While eyes will be drawn to the new design language and the Smart Stack widgets in watchOS 10 – there was a much bigger change further down the billing.
watchOS 10 is one of the biggest shifts in the UI for a long time, but its Workout APIs could end up being much more transformative.
Developers have long had access to the full line-up of biometric information served up in Apple Health. That meant that running and fitness apps have been able to take heart rate data and use it as part of their own algorithms.
But now Apple is enabling them to access the raw data from the motion sensors, to build their own apps. And the quality of that sensor data is exciting.
With the addition of Fall Detection on Series 6 and Car Crash detection on Series 8/Ultra, Apple has seriously upgraded the accelerometer. And that means it’s capable of being leveraged for applications beyond most smartwatches.
The three-axis gyroscope included in the latest generation of Apple Watches captures angular velocities at 4,000 degrees per second. And the accelerometer sample rate is now 800 Hz or 800 times per second. The max sample rate of older Apple Watch devices was 100 hertz, so accuracy has been ramped up dramatically.
And tapping into this incredibly rich sensor data will herald a host of new apps – and Apple has already been working with select partners to show off its capabilities.
At WWDC it showed off golf and tennis swing tracking, which are obvious examples of how developers could utilize this data.
And other sports applications also spring to mind, and we could see an expansion of the advanced analytics we’ve already seen, such as vertical oscillation, cadence tracking, FTP for cycling, and running power.
Eric Charles, Apple Watch Product Marketing, explained to Wareable how developers can also take and build on these metrics as part of their own apps, which will improve the third-party offering of fitness apps even further:
“If a third-party developer wants to create a new power zone experience of their own, they can grab our FTP estimates and use that in their app. So we're hoping this facilitates a widening of the lens,” he said.
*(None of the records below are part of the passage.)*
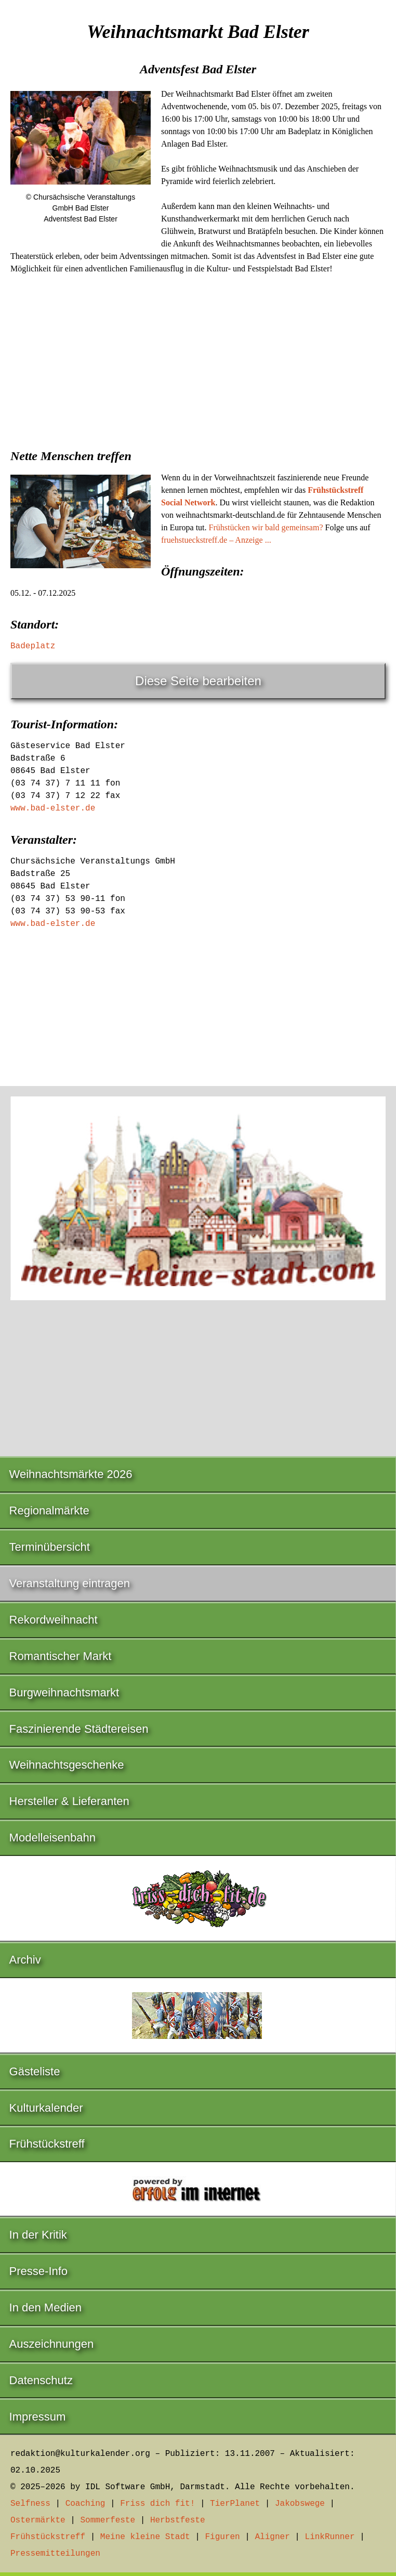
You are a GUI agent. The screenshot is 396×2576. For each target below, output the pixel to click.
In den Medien (45, 2307)
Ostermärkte (37, 2520)
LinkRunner (330, 2537)
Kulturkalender (46, 2107)
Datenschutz (41, 2380)
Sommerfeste (107, 2520)
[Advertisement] (198, 358)
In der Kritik (38, 2234)
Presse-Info (38, 2271)
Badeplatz (32, 646)
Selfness (30, 2503)
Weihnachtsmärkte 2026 (71, 1474)
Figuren (222, 2537)
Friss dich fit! (157, 2503)
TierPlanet (235, 2503)
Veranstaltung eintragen (69, 1583)
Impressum (37, 2416)
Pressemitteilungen (55, 2553)
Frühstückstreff (47, 2143)
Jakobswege (300, 2503)
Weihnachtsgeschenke (66, 1764)
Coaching (85, 2503)
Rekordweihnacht (53, 1619)
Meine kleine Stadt (145, 2537)
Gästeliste (34, 2071)
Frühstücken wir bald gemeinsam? (266, 527)
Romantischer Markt (60, 1656)
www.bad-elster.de (52, 808)
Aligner (272, 2537)
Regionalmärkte (49, 1510)
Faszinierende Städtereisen (79, 1728)
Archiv (25, 1959)
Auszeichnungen (51, 2343)
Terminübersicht (49, 1546)
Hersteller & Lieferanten (69, 1801)
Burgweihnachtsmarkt (64, 1692)
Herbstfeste (177, 2520)
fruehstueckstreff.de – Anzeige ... (216, 539)
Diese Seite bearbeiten (198, 681)
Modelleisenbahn (52, 1837)
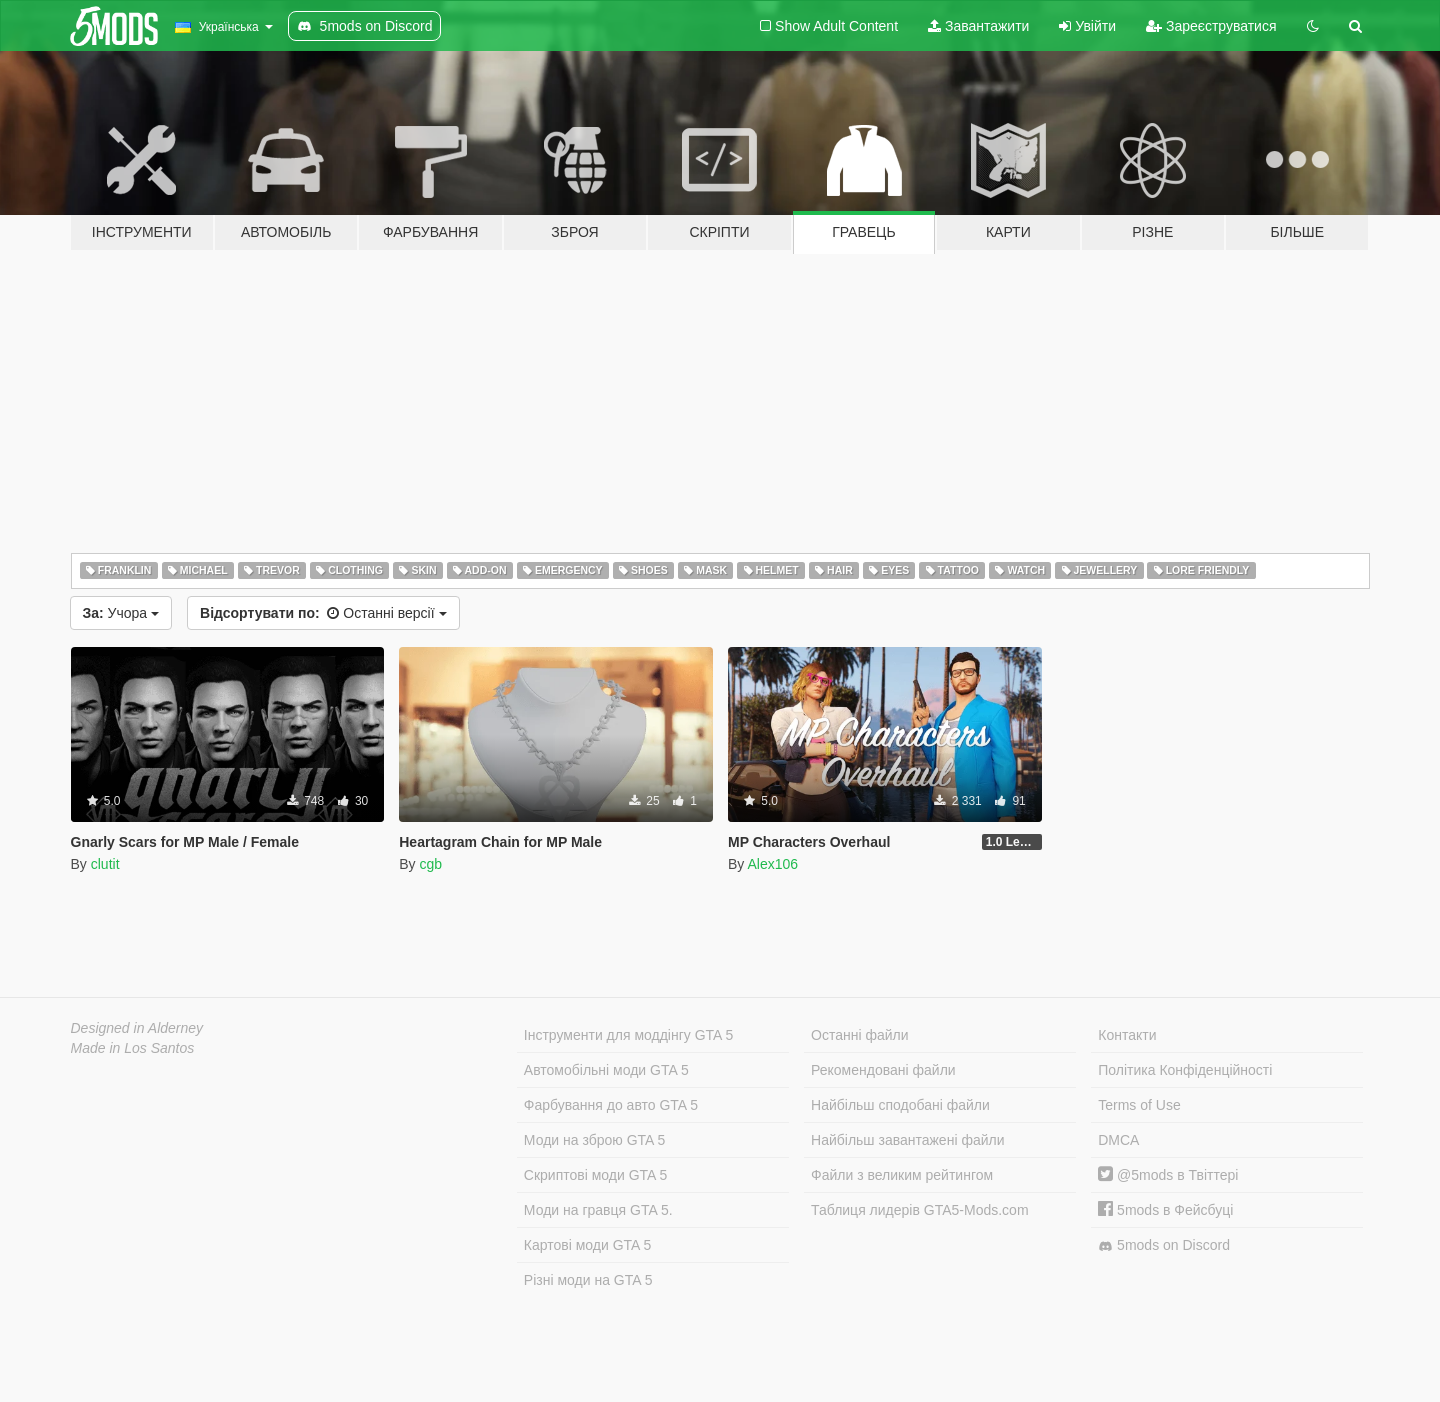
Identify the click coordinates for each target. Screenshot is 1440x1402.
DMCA (1118, 1140)
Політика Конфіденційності (1185, 1070)
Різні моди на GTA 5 (588, 1280)
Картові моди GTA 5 (588, 1245)
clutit (105, 864)
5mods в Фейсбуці (1165, 1210)
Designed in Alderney (137, 1028)
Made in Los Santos (133, 1048)
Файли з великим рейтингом (902, 1175)
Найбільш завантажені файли (907, 1140)
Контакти (1127, 1035)
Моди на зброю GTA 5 (594, 1140)
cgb (430, 864)
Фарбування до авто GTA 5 (611, 1105)
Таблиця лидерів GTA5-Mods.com (920, 1210)
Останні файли (860, 1035)
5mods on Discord (1164, 1245)
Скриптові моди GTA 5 (596, 1175)
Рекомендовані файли (883, 1070)
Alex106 (772, 864)
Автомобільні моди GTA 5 (606, 1070)
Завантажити (978, 26)
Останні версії (323, 613)
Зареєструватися (1211, 26)
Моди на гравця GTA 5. (598, 1210)
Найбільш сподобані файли (900, 1105)
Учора (121, 613)
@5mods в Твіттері (1168, 1175)
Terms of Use (1139, 1105)
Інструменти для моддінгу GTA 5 (629, 1035)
And Charles believes Workout API will make it easier for developers to create rich workout apps.
"It takes the thought process out of a developer wondering if they need to do the work or if that work is already being done. If the calculation of those measurements is already being saved, they can just grab and use them,” he continued.
Importing workout plans
Workout API also enables training apps such as Training Peaks (above) to schedule sessions that sit within the Workout app directly. So instead of choosing a general Outdoor Run workout, you choose your scheduled 8 x 800m interval session and start it right from the wrist.
Not only is the session placed within the Workout app, but the structure is meshed within the Apple workout builder, so you can follow it exactly.
“The training plan just comes straight across with the timers, intervals, and modalities. It's all there for someone just to simply jump in and follow. So it's not just a standard timer,” Charles confirmed.
What’s more, users will be able to see a seven-day view of scheduled workouts, and a history of the seven days previous.
Finally, the Workout API also covers the use of the iPhone as a secondary screen for workouts.
Apple introduced this in watchOS 10 with cycling, which will show core metrics tracked by the Apple Watch, and any data from attached Bluetooth sensors, on the iPhone screen.
Apple is also expanding this via the Workout API, so other apps will be able to use the iPhone as a secondary display, to add a secondary dimension.
While much of the history of watchOS has been about locking people into Apple ecosystem, Workout API is designed to help people use their Apple Watch and the apps they love together.
Apple Watch's biggest advantage over the likes of Huawei, Amazfit and other excellent budget smartwatches is its versatility, driven by the App Store. And Workout APIs make the Apple Watch even more versatile.